Trust me Payne gets plenty of leisure time. She spends her free time sleeping in my daughters' bed. We do tease her about being spoiled rotten . Daytime is relatively event free. Nightime rolls around and she is in and out more. I am not exaggerating here. She can be sound asleep in this house and if she hears so much as a peep out of the chickens or goats she is up and out the door. Sometimes she even hears things we don't. Of course we all know that dogs have an incredibly keen sense of hearing.
Okay I'm getting a little long-winded here and that was not my intention. I just wanted to interject that dogs aren't necessarily 'what they are' and will bark and chase every darn thing that comes down the pike and we have to just accept it. Just sayin ........


----------



## Trickyroo (Sep 26, 2012)

Well , I see this differently. Animalfamily , is your dogs choice to bark or not to bark at something or someone their own ? Most likely yes. Some dogs dont have the prey drive or "want" to bark at something , simple as that. I had Great Dane that let our house be robbed once. They basically stepped right over him while he and the family slept. But try that with the dog we had years later , a totally different scenario , lol.

(DATASET ROWS)

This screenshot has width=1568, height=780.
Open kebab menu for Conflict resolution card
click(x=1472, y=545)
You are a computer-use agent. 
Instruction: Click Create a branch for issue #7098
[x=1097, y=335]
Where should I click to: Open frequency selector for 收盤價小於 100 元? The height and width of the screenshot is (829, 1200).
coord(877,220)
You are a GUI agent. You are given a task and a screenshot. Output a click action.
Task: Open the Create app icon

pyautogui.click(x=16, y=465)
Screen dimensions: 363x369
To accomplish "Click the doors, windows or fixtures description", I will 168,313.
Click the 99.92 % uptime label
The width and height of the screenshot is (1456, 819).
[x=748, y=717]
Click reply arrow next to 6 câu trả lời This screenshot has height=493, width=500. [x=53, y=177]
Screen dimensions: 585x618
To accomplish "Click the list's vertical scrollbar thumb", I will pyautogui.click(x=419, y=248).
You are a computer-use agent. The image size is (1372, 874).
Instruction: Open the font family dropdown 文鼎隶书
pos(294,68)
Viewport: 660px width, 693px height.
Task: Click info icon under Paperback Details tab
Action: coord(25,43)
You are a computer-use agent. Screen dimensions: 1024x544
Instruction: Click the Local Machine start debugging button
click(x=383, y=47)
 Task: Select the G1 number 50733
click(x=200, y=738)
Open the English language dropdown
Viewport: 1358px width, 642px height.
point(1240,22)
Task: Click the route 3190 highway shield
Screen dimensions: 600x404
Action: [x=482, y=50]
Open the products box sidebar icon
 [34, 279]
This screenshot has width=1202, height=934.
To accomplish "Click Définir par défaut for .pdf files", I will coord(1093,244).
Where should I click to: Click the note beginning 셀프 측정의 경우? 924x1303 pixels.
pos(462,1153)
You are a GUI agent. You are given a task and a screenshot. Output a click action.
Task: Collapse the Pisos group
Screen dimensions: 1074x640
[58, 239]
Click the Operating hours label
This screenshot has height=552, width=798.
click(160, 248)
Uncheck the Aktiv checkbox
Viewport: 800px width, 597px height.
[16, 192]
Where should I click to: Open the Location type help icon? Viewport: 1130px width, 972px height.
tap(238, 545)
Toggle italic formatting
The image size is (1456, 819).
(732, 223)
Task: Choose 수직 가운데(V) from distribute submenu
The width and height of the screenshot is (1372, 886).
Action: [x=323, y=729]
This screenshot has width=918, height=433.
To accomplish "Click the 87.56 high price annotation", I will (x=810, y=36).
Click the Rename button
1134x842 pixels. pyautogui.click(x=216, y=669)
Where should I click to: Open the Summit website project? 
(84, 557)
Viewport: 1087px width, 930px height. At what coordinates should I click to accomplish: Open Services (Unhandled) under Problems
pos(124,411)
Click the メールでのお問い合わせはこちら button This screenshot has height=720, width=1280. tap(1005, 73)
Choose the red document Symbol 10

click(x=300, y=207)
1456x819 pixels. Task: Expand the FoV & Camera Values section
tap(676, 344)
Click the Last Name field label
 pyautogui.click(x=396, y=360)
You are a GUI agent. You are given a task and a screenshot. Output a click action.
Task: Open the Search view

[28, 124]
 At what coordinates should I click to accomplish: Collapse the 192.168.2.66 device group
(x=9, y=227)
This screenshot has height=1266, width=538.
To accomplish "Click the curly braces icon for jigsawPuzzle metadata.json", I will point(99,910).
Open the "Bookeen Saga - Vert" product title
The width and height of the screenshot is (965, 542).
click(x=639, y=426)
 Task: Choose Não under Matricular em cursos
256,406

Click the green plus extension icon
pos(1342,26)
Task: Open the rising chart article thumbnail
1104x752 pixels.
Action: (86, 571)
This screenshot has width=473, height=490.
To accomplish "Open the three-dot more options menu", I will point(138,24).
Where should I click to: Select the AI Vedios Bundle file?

(PROBLEMS TO WORK ON)
1) Copy word for word the stretch of the dog thread from "## Trickyroo (Sep" through "scenario , lol.".
2) Carry on the forum thread about dogs barking from the point where it stops.
The rows have no connection to the forum thread about dogs.

(SOLVED TASKS)
1)
## Trickyroo (Sep 26, 2012)

Well , I see this differently. Animalfamily , is your dogs choice to bark or not to bark at something or someone their own ? Most likely yes. Some dogs dont have the prey drive or "want" to bark at something , simple as that. I had Great Dane that let our house be robbed once. They basically stepped right over him while he and the family slept. But try that with the dog we had years later , a totally different scenario , lol.

2)
Sweat Pea was described as a dog that barks at everything. Im not sure Texas wants her to be a watch dog or not , it was just stated that she barks and where she lives so there is alot going on. If the dog is very reactive to all that walks , breathes , and runs by , there may not be much you can do as to curb this. Like I also mentioned , you dont know how this dog lived before it was acquired , so if the dog was trained to run after rabbits or fox or whatever , putting a shock collar on it is not only going to confuse it but can cause redirected aggression towards its owner or whatever is in its line of sight at the time of the "shock". Even if your standing in the house and the dog is outside and you give it a correction with the E collar , it may may things 
worse. Some dogs cannot be changed. With age , Sweet Pea may calm down and not put so much effort into barking. 
Texas , have you tried exercising the kibble out of her everyday ? Go for a hike and let her chase and run to her hearts content ? Does she have good recall that she will leave the object and come straight back to you or does she blow you off until she is done doing what she wants ?

If you can work on recall and reward it immensely , you can try to call her when she starts barking and tell her enough or what I use "that'll do" 
Then she could come around and learn it pays off to listen to you.
But if you want to go that route , PM me and I can help you with how to start her off and how to reach your goal.

Thanks , this is a wonderful conversation with good people 
I respect everyones insights on this subject too !


----------



## Trickyroo (Sep 26, 2012)

And I didnt mention that all dogs are individuals


----------



## animalfamily (Nov 23, 2012)

Thanks Tricky, I'm totally with you on the shock collar issue. Sometimes I wonder how folks can say telling your dog "NO" or "bad dog" is negative reinforcement and yet a shock collar is somehow a more acceptable form of correcting behavior???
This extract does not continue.